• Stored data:
═══

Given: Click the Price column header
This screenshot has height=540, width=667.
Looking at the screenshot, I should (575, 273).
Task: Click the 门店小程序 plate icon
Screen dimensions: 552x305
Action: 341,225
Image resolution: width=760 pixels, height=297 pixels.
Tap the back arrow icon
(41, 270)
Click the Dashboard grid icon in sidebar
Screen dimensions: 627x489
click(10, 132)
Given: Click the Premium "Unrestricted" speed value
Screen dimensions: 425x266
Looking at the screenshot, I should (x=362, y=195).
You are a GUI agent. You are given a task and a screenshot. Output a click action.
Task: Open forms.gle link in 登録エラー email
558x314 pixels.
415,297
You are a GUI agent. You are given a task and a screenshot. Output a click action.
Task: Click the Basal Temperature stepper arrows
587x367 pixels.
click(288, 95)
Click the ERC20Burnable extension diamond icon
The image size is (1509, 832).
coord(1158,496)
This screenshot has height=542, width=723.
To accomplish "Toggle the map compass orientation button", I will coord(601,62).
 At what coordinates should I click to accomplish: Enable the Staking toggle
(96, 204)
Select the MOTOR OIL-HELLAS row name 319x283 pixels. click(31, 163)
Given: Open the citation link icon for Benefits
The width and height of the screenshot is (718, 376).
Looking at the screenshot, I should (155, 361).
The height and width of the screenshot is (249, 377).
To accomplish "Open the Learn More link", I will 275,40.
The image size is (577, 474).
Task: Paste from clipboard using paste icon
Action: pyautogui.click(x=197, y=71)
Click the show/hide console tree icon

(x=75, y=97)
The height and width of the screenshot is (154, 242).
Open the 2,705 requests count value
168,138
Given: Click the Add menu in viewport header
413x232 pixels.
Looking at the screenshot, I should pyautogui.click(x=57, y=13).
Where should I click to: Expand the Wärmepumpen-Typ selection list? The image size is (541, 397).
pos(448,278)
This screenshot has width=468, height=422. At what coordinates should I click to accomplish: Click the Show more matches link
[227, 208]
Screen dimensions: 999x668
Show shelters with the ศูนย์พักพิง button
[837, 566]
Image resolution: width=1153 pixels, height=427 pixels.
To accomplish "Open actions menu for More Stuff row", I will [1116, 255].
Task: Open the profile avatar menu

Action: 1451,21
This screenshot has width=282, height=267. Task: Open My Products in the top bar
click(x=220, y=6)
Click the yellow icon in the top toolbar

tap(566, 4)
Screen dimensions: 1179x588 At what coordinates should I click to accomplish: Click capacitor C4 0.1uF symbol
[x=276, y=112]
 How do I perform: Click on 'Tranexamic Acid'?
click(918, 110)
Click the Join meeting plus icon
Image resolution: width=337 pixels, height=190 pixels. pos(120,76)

═══

• TASK DETAILS: Of the lines above, output exactly those from the line bearing "558x314 pixels." through the line bearing "Task: Click the Basal", inclusive.

• EXERCISE SOLUTION:
558x314 pixels.
415,297
You are a GUI agent. You are given a task and a screenshot. Output a click action.
Task: Click the Basal Temperature stepper arrows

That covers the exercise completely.